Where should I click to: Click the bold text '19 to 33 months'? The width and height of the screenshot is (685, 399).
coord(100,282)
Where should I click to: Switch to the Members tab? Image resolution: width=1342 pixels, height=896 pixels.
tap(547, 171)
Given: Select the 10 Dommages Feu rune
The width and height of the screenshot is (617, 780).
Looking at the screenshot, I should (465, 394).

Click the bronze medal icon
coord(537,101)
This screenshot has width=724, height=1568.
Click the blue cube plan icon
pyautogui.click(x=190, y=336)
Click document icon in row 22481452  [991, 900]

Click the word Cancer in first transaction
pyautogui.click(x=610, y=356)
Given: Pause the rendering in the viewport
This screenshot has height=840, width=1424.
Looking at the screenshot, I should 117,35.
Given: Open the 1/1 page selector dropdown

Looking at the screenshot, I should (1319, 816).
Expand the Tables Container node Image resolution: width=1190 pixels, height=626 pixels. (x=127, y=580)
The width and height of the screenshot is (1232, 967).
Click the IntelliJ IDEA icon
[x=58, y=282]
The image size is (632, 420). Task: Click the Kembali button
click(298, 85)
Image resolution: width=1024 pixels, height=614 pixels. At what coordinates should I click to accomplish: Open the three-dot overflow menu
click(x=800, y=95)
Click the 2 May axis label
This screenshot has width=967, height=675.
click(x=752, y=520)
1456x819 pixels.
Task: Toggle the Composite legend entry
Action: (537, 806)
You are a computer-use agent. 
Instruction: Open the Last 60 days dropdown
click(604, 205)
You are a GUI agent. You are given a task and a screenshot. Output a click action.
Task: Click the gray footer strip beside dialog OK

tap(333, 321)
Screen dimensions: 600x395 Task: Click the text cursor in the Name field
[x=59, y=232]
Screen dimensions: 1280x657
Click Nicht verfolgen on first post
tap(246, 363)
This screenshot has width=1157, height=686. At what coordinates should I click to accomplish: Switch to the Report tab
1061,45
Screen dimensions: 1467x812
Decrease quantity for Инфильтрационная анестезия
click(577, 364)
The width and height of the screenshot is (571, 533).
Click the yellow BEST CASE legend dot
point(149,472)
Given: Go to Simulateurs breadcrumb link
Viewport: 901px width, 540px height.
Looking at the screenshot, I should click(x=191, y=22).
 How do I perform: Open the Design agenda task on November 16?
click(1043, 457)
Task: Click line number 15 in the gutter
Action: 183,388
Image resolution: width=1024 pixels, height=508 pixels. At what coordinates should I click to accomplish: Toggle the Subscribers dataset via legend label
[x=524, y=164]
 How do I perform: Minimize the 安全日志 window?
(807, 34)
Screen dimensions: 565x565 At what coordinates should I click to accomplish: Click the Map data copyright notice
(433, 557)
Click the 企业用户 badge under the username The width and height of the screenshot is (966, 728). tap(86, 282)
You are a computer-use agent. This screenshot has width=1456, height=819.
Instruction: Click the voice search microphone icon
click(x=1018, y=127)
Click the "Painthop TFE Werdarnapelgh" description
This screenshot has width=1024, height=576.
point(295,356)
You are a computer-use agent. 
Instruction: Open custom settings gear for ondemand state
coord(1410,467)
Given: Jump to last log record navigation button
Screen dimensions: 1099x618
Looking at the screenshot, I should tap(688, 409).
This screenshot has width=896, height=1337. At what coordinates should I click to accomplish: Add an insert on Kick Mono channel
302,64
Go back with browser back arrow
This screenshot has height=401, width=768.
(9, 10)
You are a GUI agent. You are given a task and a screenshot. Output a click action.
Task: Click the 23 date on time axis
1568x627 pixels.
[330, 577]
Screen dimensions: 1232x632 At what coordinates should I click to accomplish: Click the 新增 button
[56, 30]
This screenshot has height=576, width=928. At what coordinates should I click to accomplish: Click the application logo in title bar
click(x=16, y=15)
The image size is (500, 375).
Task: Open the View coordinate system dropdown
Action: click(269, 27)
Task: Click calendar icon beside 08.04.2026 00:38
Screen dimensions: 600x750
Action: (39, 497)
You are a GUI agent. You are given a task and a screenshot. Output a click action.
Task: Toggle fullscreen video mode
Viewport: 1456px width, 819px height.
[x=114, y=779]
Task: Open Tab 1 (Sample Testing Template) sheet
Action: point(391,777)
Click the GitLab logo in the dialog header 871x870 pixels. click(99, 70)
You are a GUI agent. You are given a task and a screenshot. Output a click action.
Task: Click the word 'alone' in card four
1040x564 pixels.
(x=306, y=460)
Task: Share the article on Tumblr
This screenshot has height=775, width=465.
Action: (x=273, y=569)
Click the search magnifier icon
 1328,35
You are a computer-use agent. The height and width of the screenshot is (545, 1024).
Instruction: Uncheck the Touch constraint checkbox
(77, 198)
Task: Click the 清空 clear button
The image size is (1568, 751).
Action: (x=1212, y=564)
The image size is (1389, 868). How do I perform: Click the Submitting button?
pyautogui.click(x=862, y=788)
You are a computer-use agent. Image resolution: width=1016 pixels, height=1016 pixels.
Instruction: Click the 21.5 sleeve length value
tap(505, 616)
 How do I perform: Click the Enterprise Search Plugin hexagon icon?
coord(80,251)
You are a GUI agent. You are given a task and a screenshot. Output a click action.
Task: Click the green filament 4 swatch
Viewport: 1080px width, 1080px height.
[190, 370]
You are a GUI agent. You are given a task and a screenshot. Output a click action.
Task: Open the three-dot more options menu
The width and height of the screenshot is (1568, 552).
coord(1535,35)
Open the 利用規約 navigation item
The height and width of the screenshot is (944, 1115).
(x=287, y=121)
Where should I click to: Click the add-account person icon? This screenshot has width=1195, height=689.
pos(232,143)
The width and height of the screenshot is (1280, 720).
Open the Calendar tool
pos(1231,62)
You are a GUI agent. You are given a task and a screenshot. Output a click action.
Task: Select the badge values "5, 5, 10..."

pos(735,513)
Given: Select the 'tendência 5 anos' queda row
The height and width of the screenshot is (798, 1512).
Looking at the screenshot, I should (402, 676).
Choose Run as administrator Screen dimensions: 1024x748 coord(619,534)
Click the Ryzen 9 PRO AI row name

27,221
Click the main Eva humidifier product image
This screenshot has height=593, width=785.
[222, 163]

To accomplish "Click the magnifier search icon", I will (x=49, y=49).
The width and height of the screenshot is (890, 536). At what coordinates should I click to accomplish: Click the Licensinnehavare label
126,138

======

AUFGABENSTELLUNG: Ändern Sie im gesamten obigen Material „Screen dimensions“ zu „Screen size“ und geben Sie es sonst unverändert wieder.

SCHRIFTLICHE ANTWORT:
Where should I click to: Click the bold text '19 to 33 months'? The width and height of the screenshot is (685, 399).
coord(100,282)
Where should I click to: Switch to the Members tab? Image resolution: width=1342 pixels, height=896 pixels.
tap(547, 171)
Given: Select the 10 Dommages Feu rune
The width and height of the screenshot is (617, 780).
Looking at the screenshot, I should (465, 394).

Click the bronze medal icon
coord(537,101)
This screenshot has width=724, height=1568.
Click the blue cube plan icon
pyautogui.click(x=190, y=336)
Click document icon in row 22481452  [991, 900]

Click the word Cancer in first transaction
pyautogui.click(x=610, y=356)
Given: Pause the rendering in the viewport
This screenshot has height=840, width=1424.
Looking at the screenshot, I should 117,35.
Given: Open the 1/1 page selector dropdown

Looking at the screenshot, I should (1319, 816).
Expand the Tables Container node Image resolution: width=1190 pixels, height=626 pixels. (x=127, y=580)
The width and height of the screenshot is (1232, 967).
Click the IntelliJ IDEA icon
[x=58, y=282]
The image size is (632, 420). Task: Click the Kembali button
click(298, 85)
Image resolution: width=1024 pixels, height=614 pixels. At what coordinates should I click to accomplish: Open the three-dot overflow menu
click(x=800, y=95)
Click the 2 May axis label
This screenshot has width=967, height=675.
click(x=752, y=520)
1456x819 pixels.
Task: Toggle the Composite legend entry
Action: (537, 806)
You are a computer-use agent. 
Instruction: Open the Last 60 days dropdown
click(604, 205)
You are a GUI agent. You are given a task and a screenshot. Output a click action.
Task: Click the gray footer strip beside dialog OK

tap(333, 321)
Screen size: 600x395 Task: Click the text cursor in the Name field
[x=59, y=232]
Screen size: 1280x657
Click Nicht verfolgen on first post
tap(246, 363)
This screenshot has width=1157, height=686. At what coordinates should I click to accomplish: Switch to the Report tab
1061,45
Screen size: 1467x812
Decrease quantity for Инфильтрационная анестезия
click(577, 364)
The width and height of the screenshot is (571, 533).
Click the yellow BEST CASE legend dot
point(149,472)
Given: Go to Simulateurs breadcrumb link
Viewport: 901px width, 540px height.
Looking at the screenshot, I should click(x=191, y=22).
 How do I perform: Open the Design agenda task on November 16?
click(1043, 457)
Task: Click line number 15 in the gutter
Action: 183,388
Image resolution: width=1024 pixels, height=508 pixels. At what coordinates should I click to accomplish: Toggle the Subscribers dataset via legend label
[x=524, y=164]
 How do I perform: Minimize the 安全日志 window?
(807, 34)
Screen size: 565x565 At what coordinates should I click to accomplish: Click the Map data copyright notice
(433, 557)
Click the 企业用户 badge under the username The width and height of the screenshot is (966, 728). tap(86, 282)
You are a computer-use agent. This screenshot has width=1456, height=819.
Instruction: Click the voice search microphone icon
click(x=1018, y=127)
Click the "Painthop TFE Werdarnapelgh" description
This screenshot has width=1024, height=576.
point(295,356)
You are a computer-use agent. 
Instruction: Open custom settings gear for ondemand state
coord(1410,467)
Given: Jump to last log record navigation button
Screen size: 1099x618
Looking at the screenshot, I should tap(688, 409).
This screenshot has width=896, height=1337. At what coordinates should I click to accomplish: Add an insert on Kick Mono channel
302,64
Go back with browser back arrow
This screenshot has height=401, width=768.
(9, 10)
You are a GUI agent. You are given a task and a screenshot. Output a click action.
Task: Click the 23 date on time axis
1568x627 pixels.
[330, 577]
Screen size: 1232x632 At what coordinates should I click to accomplish: Click the 新增 button
[56, 30]
This screenshot has height=576, width=928. At what coordinates should I click to accomplish: Click the application logo in title bar
click(x=16, y=15)
The image size is (500, 375).
Task: Open the View coordinate system dropdown
Action: click(269, 27)
Task: Click calendar icon beside 08.04.2026 00:38
Screen size: 600x750
Action: (39, 497)
You are a GUI agent. You are given a task and a screenshot. Output a click action.
Task: Toggle fullscreen video mode
Viewport: 1456px width, 819px height.
[x=114, y=779]
Task: Open Tab 1 (Sample Testing Template) sheet
Action: point(391,777)
Click the GitLab logo in the dialog header 871x870 pixels. click(99, 70)
You are a GUI agent. You are given a task and a screenshot. Output a click action.
Task: Click the word 'alone' in card four
1040x564 pixels.
(x=306, y=460)
Task: Share the article on Tumblr
This screenshot has height=775, width=465.
Action: (x=273, y=569)
Click the search magnifier icon
 1328,35
You are a computer-use agent. The height and width of the screenshot is (545, 1024).
Instruction: Uncheck the Touch constraint checkbox
(77, 198)
Task: Click the 清空 clear button
The image size is (1568, 751).
Action: (x=1212, y=564)
The image size is (1389, 868). How do I perform: Click the Submitting button?
pyautogui.click(x=862, y=788)
You are a computer-use agent. Image resolution: width=1016 pixels, height=1016 pixels.
Instruction: Click the 21.5 sleeve length value
tap(505, 616)
 How do I perform: Click the Enterprise Search Plugin hexagon icon?
coord(80,251)
You are a GUI agent. You are given a task and a screenshot. Output a click action.
Task: Click the green filament 4 swatch
Viewport: 1080px width, 1080px height.
[190, 370]
You are a GUI agent. You are given a task and a screenshot. Output a click action.
Task: Open the three-dot more options menu
The width and height of the screenshot is (1568, 552).
coord(1535,35)
Open the 利用規約 navigation item
The height and width of the screenshot is (944, 1115).
(x=287, y=121)
Where should I click to: Click the add-account person icon? This screenshot has width=1195, height=689.
pos(232,143)
The width and height of the screenshot is (1280, 720).
Open the Calendar tool
pos(1231,62)
You are a GUI agent. You are given a task and a screenshot. Output a click action.
Task: Select the badge values "5, 5, 10..."

pos(735,513)
Given: Select the 'tendência 5 anos' queda row
The height and width of the screenshot is (798, 1512).
Looking at the screenshot, I should (402, 676).
Choose Run as administrator Screen size: 1024x748 coord(619,534)
Click the Ryzen 9 PRO AI row name

27,221
Click the main Eva humidifier product image
This screenshot has height=593, width=785.
[222, 163]

To accomplish "Click the magnifier search icon", I will (x=49, y=49).
The width and height of the screenshot is (890, 536). At what coordinates should I click to accomplish: Click the Licensinnehavare label
126,138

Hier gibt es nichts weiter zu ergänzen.